Необходимое условие успешного философствования - это приверженность сомневаться во всем, что ранее казалось очевидным и незыблемым, поскольку сомнение подвергает разрушению «мнимое всезнания» и фиктивную уверенность» (Вл. Соловьев), или, как писал Дидро, «первый шаг к философии - неверие». Само возникновение философии, в отличие от науки, появившейся из непосредственных материальных потребностей, связано с мировоззренческим сомнением, которое и предполагает развитый дух философствующего.
Ключевые слова: истина, герменевтика, дух, мышление, логика, бодрствующий, Бог, бытие.
Соотношение философии и науки - проблема давняя, не ставшая однако менее актуальной и менее сложной. Не усвоив специфики этих форм культуры, невозможно сформулировать социальную и нравственную ориентацию, отношение к жизни, и к миру, определить свое место в этом мире.

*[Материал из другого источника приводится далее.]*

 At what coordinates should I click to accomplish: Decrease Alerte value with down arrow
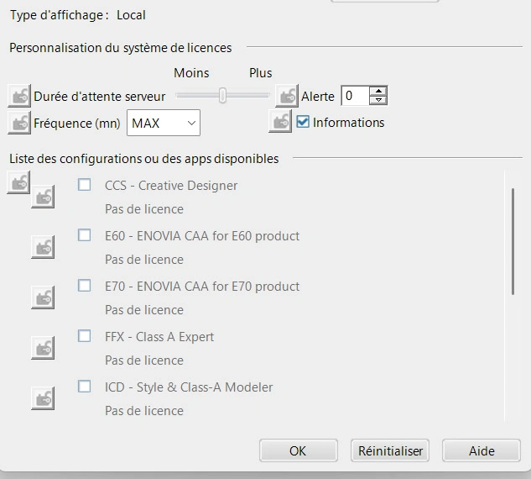(x=378, y=101)
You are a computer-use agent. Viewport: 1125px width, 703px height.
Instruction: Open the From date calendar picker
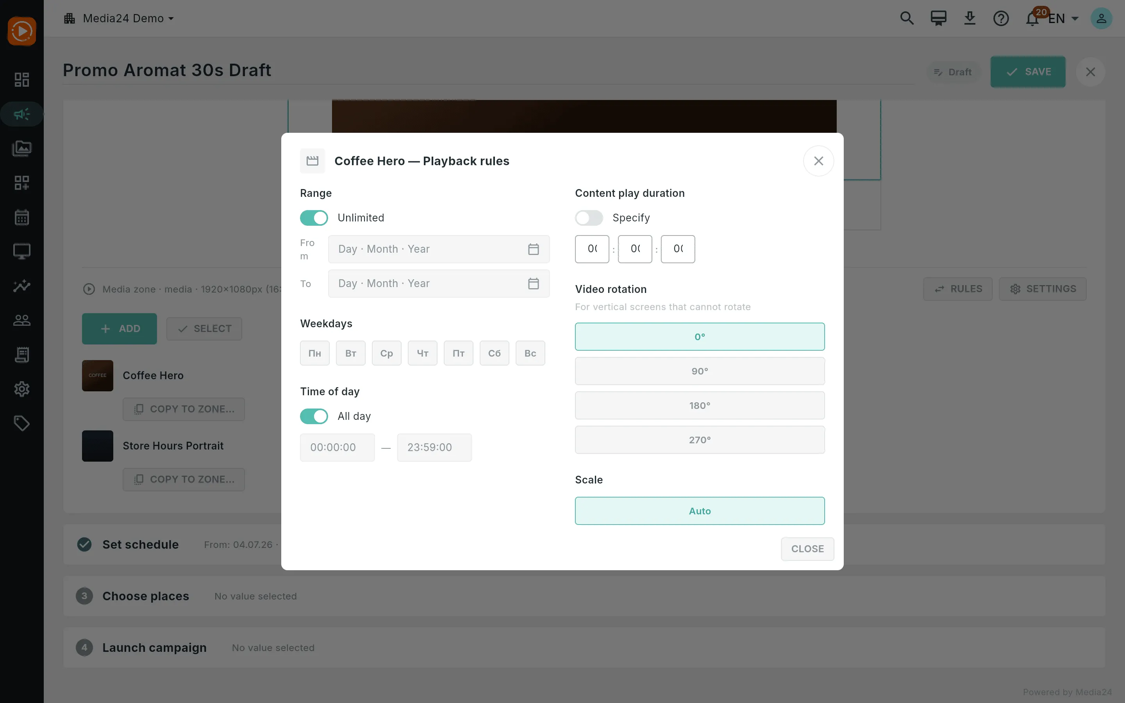click(x=533, y=249)
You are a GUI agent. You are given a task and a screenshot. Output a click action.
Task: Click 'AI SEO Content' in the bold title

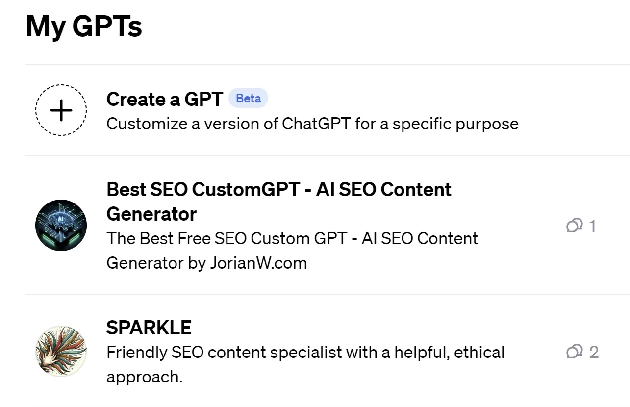pos(383,189)
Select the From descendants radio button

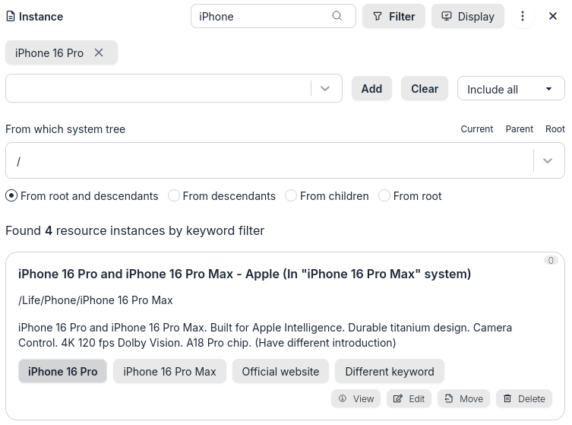tap(174, 195)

Решающая черта философского знания - это личностный характер по сравнению со знаниями научными, в которых индивидуальные черты ученых не отражаются. Наука, как сфера целенаправленной теоретической деятельности по получению новых знаний, никогда не возвышалась до уровня философских; она всегда находилась, и будет находиться по своему статусу, а, главное, по своему Смыслу — ниже философии. Мысль понятна: философия и наука - явления разного порядка. Не поняв принципиальной разницы между ними, нельзя осмыслить специфику самой познавательной деятельности ученых и философов как носителей этих основных уровней знания.
Определять философию через науку - это серьезное ущемление авторитета людей, профессионально созидающих высший род знаний, знаний ради знаний, не подвластных инструментальной проверке и максимально удаленных от обыденных целей. «Я настаиваю на том, - писал Ницше, -чтобы, наконец, перестали смешивать философских работников и вообще людей науки с философами, - чтобы именно здесь строго воздавалось "каждому свое", и чтобы на долю первых не приходилось слишком много, а на долю последних слишком мало» [7. С. 34].

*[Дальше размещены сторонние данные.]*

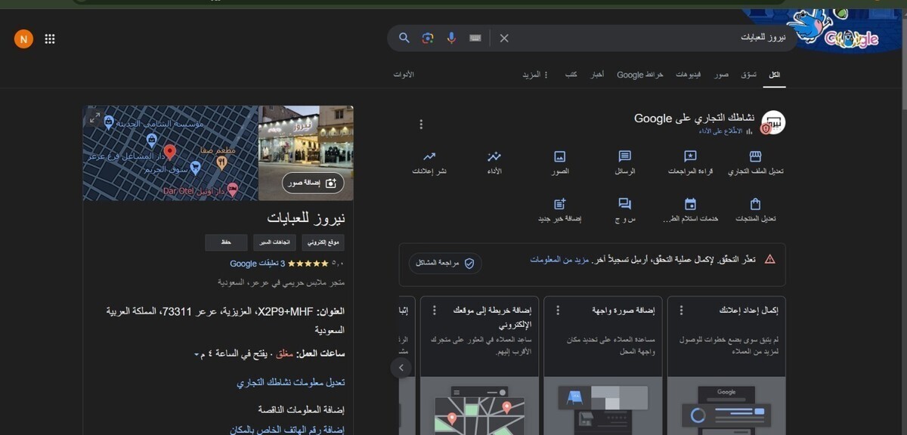View performance via the الأداء icon
907x435 pixels.
click(x=495, y=156)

Во всех философских текстах прослеживается свободная мысль автора, не предопределенная эмпирической необходимостью, но всегда выражающая неповторимость личности автора. Поэтому сами философские учения, системы, концепции и школы всегда носят имена своих творцов -Канта, Гегеля, Бердяева... Удивляться этому не приходится, так как каждый из них имеет свою собственную судьбу, свои взгляды, свои подходы, свои индивидуальные склонности. Нет двух Я, думающих одинаково, поскольку мыслит не биологический орган - мозг, а именно Я. Декартовское Coqito, erqo sum («Я мыслю, следовательно, я существую»), главный принцип его философии, никто не отменял.
Если личностные мотивы присутствуют при написании текстов, они проступают и при их прочтении. Истолкование текстов - это направление и универсальный способ современного российского философствования (философская герменевтика). По Хансу Георгу Гадамеру, подлинная задача герменевтики - это «проникновение в чужую субъективность». Фридрих Шлейермахер ставит еще более сложную задачу, или сверхзадачу такого «проникновения в чужую субъективность», когда интерпретатор понимает текст так же хорошо, как автор, а затем даже лучше.

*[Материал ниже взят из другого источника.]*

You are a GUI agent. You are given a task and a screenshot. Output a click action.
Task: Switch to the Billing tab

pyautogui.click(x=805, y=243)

Рекомендации «проникновения в чужую субъективность» (не важно, «как автор» или «лучше, чем автор») основываются на специфике самих философских текстов, в которых всегда имеется некая недоговоренность, незавершенность, что побуждает читателя договаривать за автора, и полагать, что такая его интерпретация ближе к идеалу и что он понял текст «так же, как автор» или же «лучше», чем автор.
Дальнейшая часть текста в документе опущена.